DO

Purpose

Begins a sequence of statements to be executed as a group, possibly to be executed iteratively.

Syntax

DO [while-until-spec]|[index = iteration-spec[,iteration-spec]…]| FOREVER | LOOP;

where while-until-spec is:

WHILE(test-expression)[UNTIL(test-expression)] 

or

UNTIL(test-expression)[WHILE(test-expression)]

and where

iteration-spec is:

start[to-by-spec|repeat-spec][while-until-spec] 

where

to-by-spec is:

TO finish[BY increment]

or

BY increment[TO finish]

and where repeat-spec is:

REPEAT next

Parameters

test-expression
Any expression that yields a scalar bit string value of length >= 1. If any bit of the value is 1, the test-expression is true; otherwise, it is false. test-expression must be enclosed in parentheses.
index
A reference to a scalar variable.
start, next, finish, and increment    
Expressions valid for assignment to index.

Description

The DO statement begins a sequence of statements to be executed in a group. The group ends with the nonexecutable statement END.

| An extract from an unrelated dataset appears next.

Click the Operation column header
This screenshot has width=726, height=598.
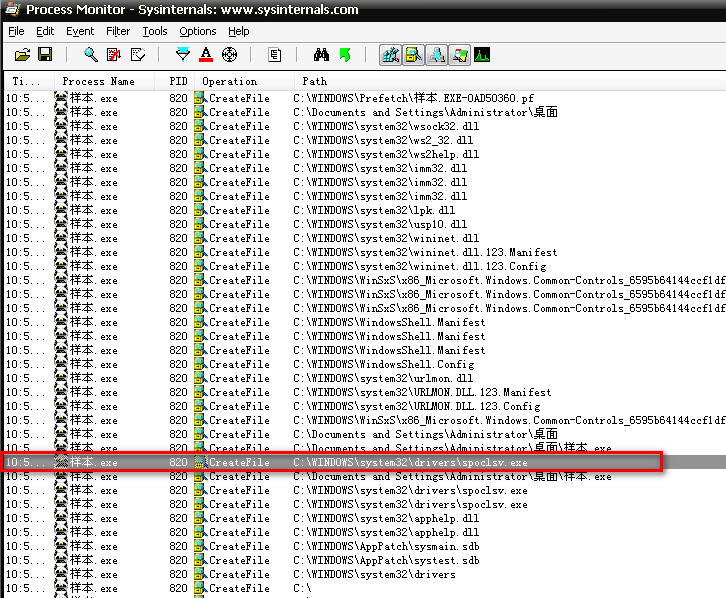coord(229,81)
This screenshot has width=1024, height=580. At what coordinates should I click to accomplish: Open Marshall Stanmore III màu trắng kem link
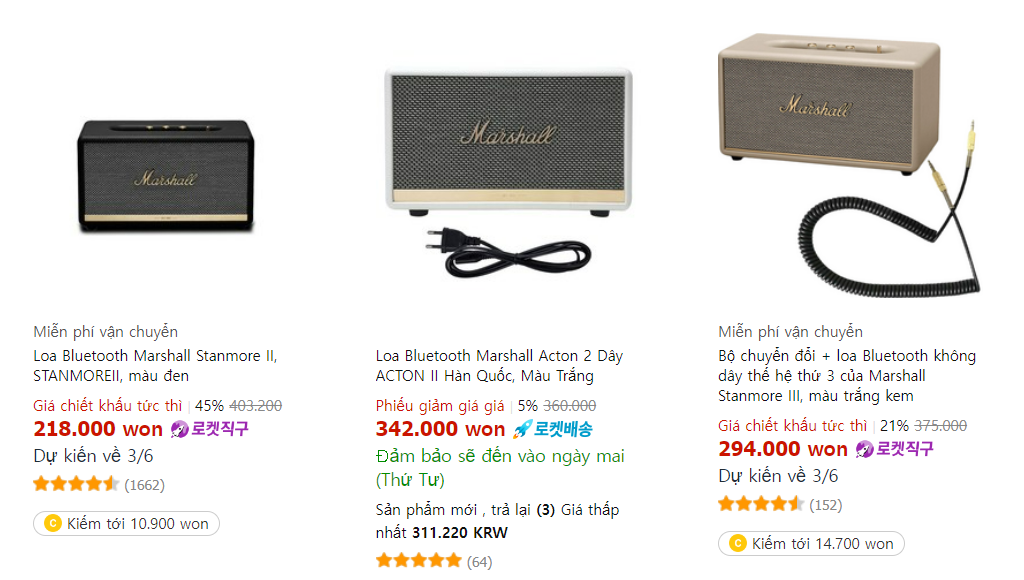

A DO-group is executed a variable number of times under the control of its DO statement.

A DO statement cannot be used as an ON-unit, but can appear anywhere within a procedure or BEGIN block, including a THEN or ELSE clause of an IF statement or as an object of a WHEN or OTHERWISE clause.

DO FOREVER | DO LOOP
DO FOREVER;
...
END;

specifies an infinite loop. The GOTO or LEAVE statement, or terminating the program, is the only means of exiting the loop.

DO LOOP;
...
END;

is the equivalent.

Example:
DCL I FIXED BIN (15);

ON CONVERSION BEGIN;
     PUT SKIP LIST ('Conversion triggered');
     STOP;
END;

DO FOREVER;
    GET LIST (I) ;
    PUT LIST (I) ;
    PUT SKIP;
    IF I = 0 THEN
        LEAVE;
END;

The following sections explain each DO statement. In all of these discussions, you can assume that the DO-group neither transfers control out of the group nor skips statements within the group when the statements of the group are executed once, twice, n times, and so on. However, any DO-group can contain IF statements, other DO-groups, RETURN, or GOTO statements that alter the order of execution.

Control cannot be transferred initially into a non-simple DO-group except by executing that DO-group's DO statement. Also, if control is transferred out of a non-simple DO-group (other than by a procedure or function call), control cannot generally be transferred back into the group. Violation of these rules causes unpredictable results.